Thu. Dec 26th, 2024

Herd About It?

by Ana Grarian

“People who love each other need to have something they can do for each other, and it will need to be something necessary, not something frivolous. You can’t carry out a relationship on the basis of Christmas and anniversary and birthday presents. It won’t work. You have to be doing something that you need help with, and your wife needs to be doing something that she needs help with. You do needful, useful things for each other, and that seems to me to be the way that the union is made. You’re not in control of a union that’s made partly as an economy, as a domestic economy. You’re being shaped by it, you’re not shaping it. You’re being made into a partner by your partner’s needs and the things that you’re required to do ..”

-Wendell Berry from an interview in The Kentucky Review, 1991

I would add to these ideas that community, that larger relationship, is held together by people doing for one another. Necessary things like volunteer fire departments, fund raisers for the neighbor who is facing a severe adversity, casseroles delivered to the homes of the grieving, visits to the shut in, the neighbor who becomes an adult friend your kids can turn to. In community as in a marriage these acts of kindness help us to overlook our differences, help us to see the humanity below the dogma or politics.

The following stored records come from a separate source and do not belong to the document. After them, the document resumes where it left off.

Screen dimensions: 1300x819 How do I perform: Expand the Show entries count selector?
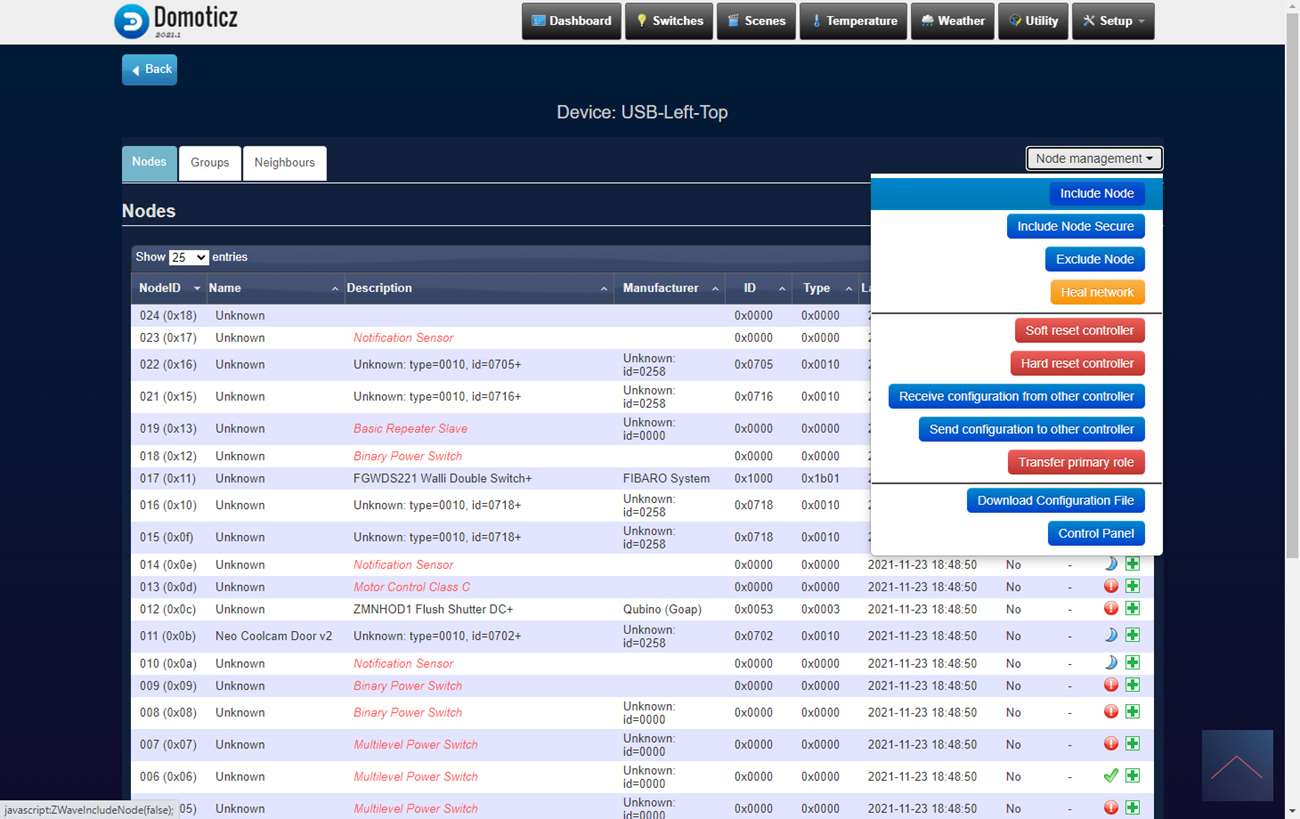coord(188,258)
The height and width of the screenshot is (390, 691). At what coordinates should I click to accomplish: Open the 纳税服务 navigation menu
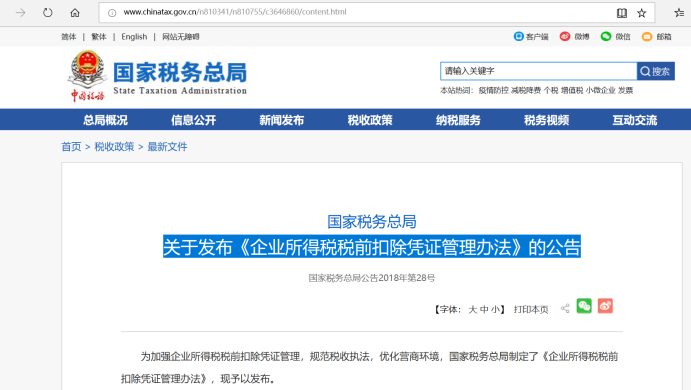pyautogui.click(x=458, y=120)
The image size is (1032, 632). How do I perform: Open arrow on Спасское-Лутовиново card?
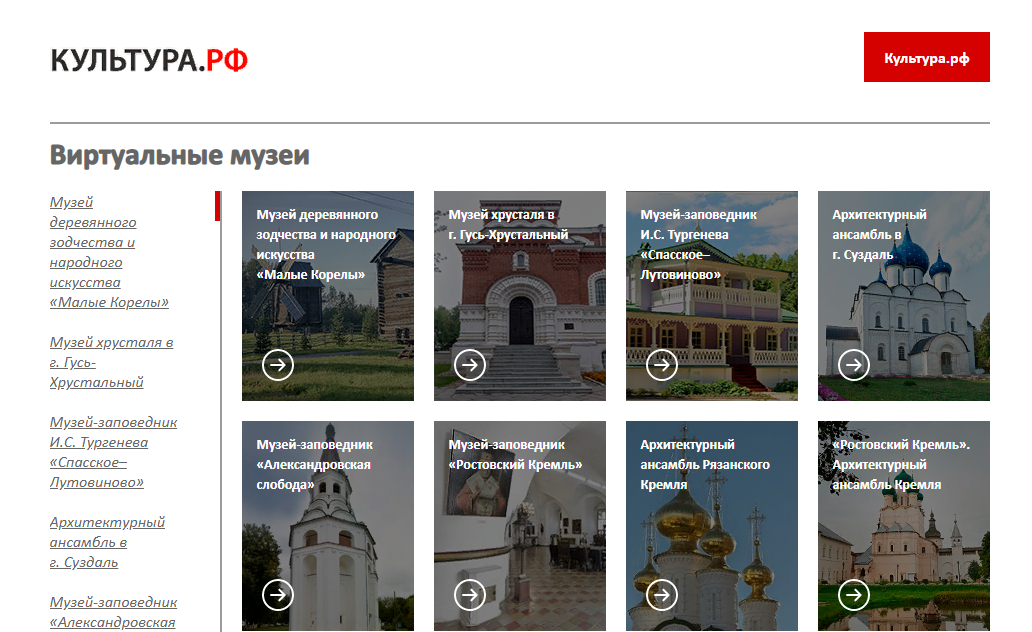pyautogui.click(x=662, y=365)
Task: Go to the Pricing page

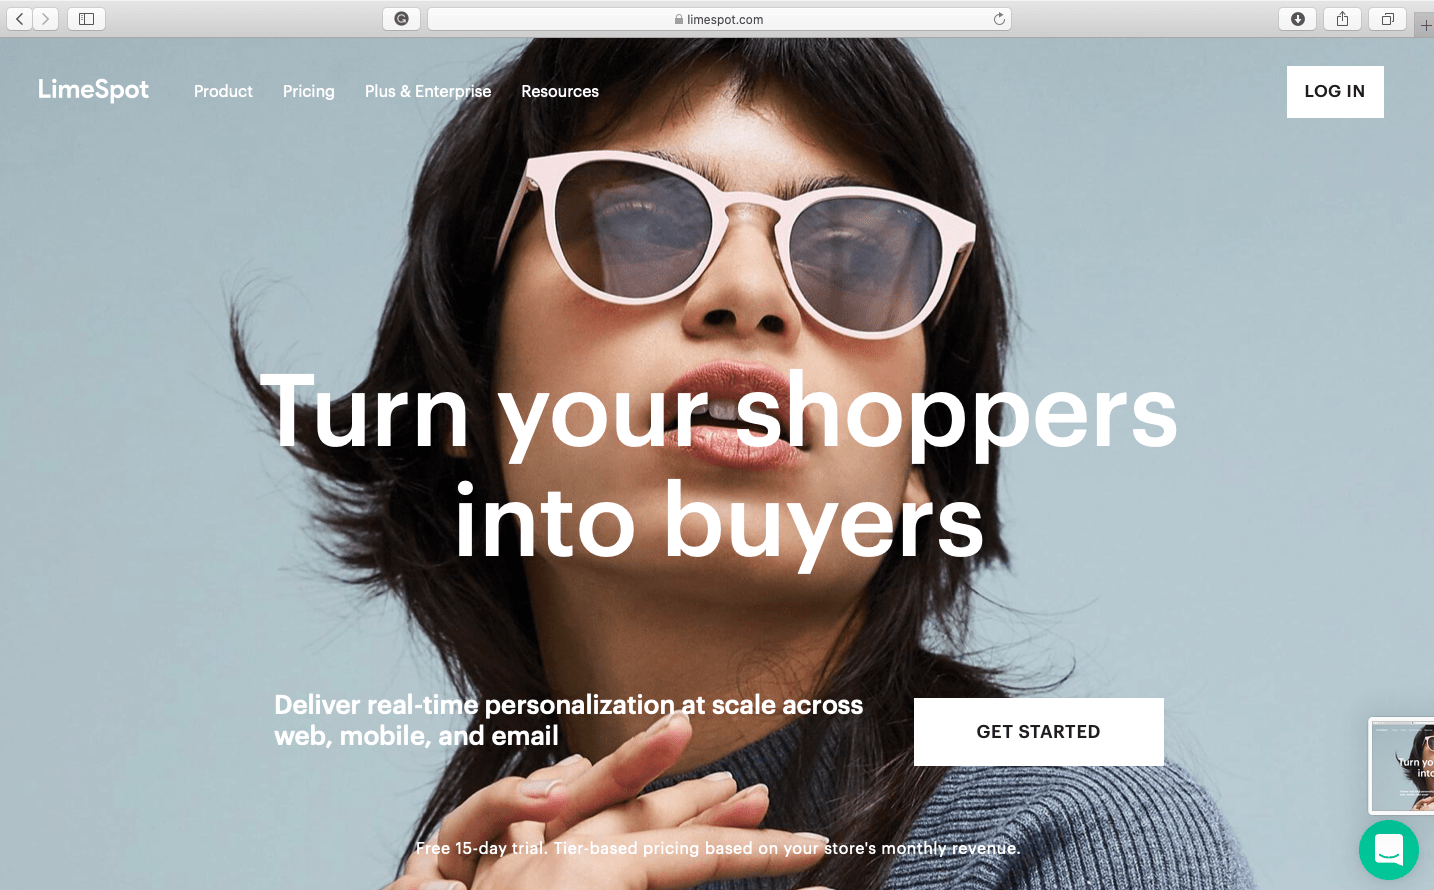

It is harder to generalize about people when we know them personally. That guy with the red neck and missing teeth is the man who loans us his baler when ours breaks down. The ex-wife pushed us out of a snow bank and made sure we were safe to go on. The pinko-liberal mowed our lawn when we couldn’t. Those old ladies keep our polling places going on election day.

I may disagree with you but we will work together when our neighbor needs us. We will play together at the firemen’s carnival. We will joke with one another at the gas station.

This is what I love about my rural community and it is what we are losing as more of us have been drained off to the city to earn a livelihood, or moved from place to place by business that distrusts connection between boss and employee. I am no longer home to help when you run out of gas, or have a flat. Our mail and paper are there when we get home in the dark and we have not had the chance to wave or chat at the mailbox. I no longer know what car my neighbor drives and so am suspect of that person who drives by slowly or seems to be following the school bus.

I know a gnarled old farmer, Korean war veteran, who is brought to tears when he remembers how his community came together to keep his farm going when he had a serious accident. Can you imagine knowing your neighbor well enough to run his business for him, with a group of other volunteers, who have jobs/businesses of their own to run?

Would you even know if your neighbor needed your help?